→ **EXERCISE GOAL**: Transcribe the data that follows precisely, omitting nothing.
'''
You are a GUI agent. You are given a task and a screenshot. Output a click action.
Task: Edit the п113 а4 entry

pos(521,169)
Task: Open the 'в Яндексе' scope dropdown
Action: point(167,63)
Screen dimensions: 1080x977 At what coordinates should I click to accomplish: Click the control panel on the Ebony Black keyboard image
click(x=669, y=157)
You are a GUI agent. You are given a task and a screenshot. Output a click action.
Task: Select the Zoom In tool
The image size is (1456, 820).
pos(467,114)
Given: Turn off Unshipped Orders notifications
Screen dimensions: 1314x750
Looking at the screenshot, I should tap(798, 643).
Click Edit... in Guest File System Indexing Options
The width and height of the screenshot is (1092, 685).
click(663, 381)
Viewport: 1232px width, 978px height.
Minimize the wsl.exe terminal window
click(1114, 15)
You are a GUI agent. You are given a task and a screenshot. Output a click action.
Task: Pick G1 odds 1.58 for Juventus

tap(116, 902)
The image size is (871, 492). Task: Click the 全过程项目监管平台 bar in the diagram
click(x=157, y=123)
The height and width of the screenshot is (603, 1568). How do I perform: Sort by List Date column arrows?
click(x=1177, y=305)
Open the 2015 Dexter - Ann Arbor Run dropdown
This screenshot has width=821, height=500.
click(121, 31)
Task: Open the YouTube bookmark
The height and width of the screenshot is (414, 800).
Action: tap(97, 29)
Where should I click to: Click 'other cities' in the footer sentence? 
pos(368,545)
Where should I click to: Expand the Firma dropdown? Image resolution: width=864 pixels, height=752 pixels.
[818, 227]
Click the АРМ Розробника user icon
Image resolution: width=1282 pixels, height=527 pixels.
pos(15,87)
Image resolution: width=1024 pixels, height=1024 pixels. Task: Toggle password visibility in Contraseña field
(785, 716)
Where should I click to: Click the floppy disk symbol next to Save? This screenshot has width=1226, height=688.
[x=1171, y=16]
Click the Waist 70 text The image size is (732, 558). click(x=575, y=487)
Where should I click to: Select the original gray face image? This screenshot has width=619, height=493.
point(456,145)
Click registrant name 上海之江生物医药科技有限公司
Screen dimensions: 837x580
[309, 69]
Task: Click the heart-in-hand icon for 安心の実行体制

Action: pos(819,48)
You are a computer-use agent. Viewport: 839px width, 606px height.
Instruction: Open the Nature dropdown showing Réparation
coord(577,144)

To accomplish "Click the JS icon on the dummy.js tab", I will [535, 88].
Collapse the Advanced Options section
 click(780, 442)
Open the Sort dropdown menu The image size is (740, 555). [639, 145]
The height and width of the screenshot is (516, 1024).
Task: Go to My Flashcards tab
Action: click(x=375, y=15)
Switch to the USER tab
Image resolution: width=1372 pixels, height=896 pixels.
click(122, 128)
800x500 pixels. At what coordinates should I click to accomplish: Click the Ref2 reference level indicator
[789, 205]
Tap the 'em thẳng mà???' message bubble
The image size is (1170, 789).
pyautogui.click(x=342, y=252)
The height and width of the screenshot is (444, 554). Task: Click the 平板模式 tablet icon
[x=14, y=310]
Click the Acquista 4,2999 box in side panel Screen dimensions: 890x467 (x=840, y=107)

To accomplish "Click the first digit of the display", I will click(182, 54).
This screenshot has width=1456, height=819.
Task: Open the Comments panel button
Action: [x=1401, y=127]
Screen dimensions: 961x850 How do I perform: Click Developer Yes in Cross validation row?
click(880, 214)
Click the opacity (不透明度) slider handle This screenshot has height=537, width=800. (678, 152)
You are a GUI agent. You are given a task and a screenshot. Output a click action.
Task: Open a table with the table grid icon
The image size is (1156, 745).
'''
→ **EXERCISE SOLUTION**:
You are a GUI agent. You are given a task and a screenshot. Output a click action.
Task: Edit the п113 а4 entry

pos(521,169)
Task: Open the 'в Яндексе' scope dropdown
Action: point(167,63)
Screen dimensions: 1080x977 At what coordinates should I click to accomplish: Click the control panel on the Ebony Black keyboard image
click(x=669, y=157)
You are a GUI agent. You are given a task and a screenshot. Output a click action.
Task: Select the Zoom In tool
The image size is (1456, 820).
pos(467,114)
Given: Turn off Unshipped Orders notifications
Screen dimensions: 1314x750
Looking at the screenshot, I should tap(798, 643).
Click Edit... in Guest File System Indexing Options
The width and height of the screenshot is (1092, 685).
click(663, 381)
Viewport: 1232px width, 978px height.
Minimize the wsl.exe terminal window
click(1114, 15)
You are a GUI agent. You are given a task and a screenshot. Output a click action.
Task: Pick G1 odds 1.58 for Juventus

tap(116, 902)
The image size is (871, 492). Task: Click the 全过程项目监管平台 bar in the diagram
click(x=157, y=123)
The height and width of the screenshot is (603, 1568). How do I perform: Sort by List Date column arrows?
click(x=1177, y=305)
Open the 2015 Dexter - Ann Arbor Run dropdown
This screenshot has width=821, height=500.
click(121, 31)
Task: Open the YouTube bookmark
The height and width of the screenshot is (414, 800).
Action: tap(97, 29)
Where should I click to: Click 'other cities' in the footer sentence? 
pos(368,545)
Where should I click to: Expand the Firma dropdown? Image resolution: width=864 pixels, height=752 pixels.
[818, 227]
Click the АРМ Розробника user icon
Image resolution: width=1282 pixels, height=527 pixels.
pos(15,87)
Image resolution: width=1024 pixels, height=1024 pixels. Task: Toggle password visibility in Contraseña field
(785, 716)
Where should I click to: Click the floppy disk symbol next to Save? This screenshot has width=1226, height=688.
[x=1171, y=16]
Click the Waist 70 text The image size is (732, 558). click(x=575, y=487)
Where should I click to: Select the original gray face image? This screenshot has width=619, height=493.
point(456,145)
Click registrant name 上海之江生物医药科技有限公司
Screen dimensions: 837x580
[309, 69]
Task: Click the heart-in-hand icon for 安心の実行体制

Action: pos(819,48)
You are a computer-use agent. Viewport: 839px width, 606px height.
Instruction: Open the Nature dropdown showing Réparation
coord(577,144)

To accomplish "Click the JS icon on the dummy.js tab", I will [535, 88].
Collapse the Advanced Options section
 click(780, 442)
Open the Sort dropdown menu The image size is (740, 555). [639, 145]
The height and width of the screenshot is (516, 1024).
Task: Go to My Flashcards tab
Action: click(x=375, y=15)
Switch to the USER tab
Image resolution: width=1372 pixels, height=896 pixels.
click(122, 128)
800x500 pixels. At what coordinates should I click to accomplish: Click the Ref2 reference level indicator
[789, 205]
Tap the 'em thẳng mà???' message bubble
The image size is (1170, 789).
pyautogui.click(x=342, y=252)
The height and width of the screenshot is (444, 554). Task: Click the 平板模式 tablet icon
[x=14, y=310]
Click the Acquista 4,2999 box in side panel Screen dimensions: 890x467 (x=840, y=107)

To accomplish "Click the first digit of the display", I will click(182, 54).
This screenshot has width=1456, height=819.
Task: Open the Comments panel button
Action: [x=1401, y=127]
Screen dimensions: 961x850 How do I perform: Click Developer Yes in Cross validation row?
click(880, 214)
Click the opacity (不透明度) slider handle This screenshot has height=537, width=800. (678, 152)
You are a GUI agent. You are given a task and a screenshot. Output a click action.
Task: Open a table with the table grid icon
The image size is (1156, 745).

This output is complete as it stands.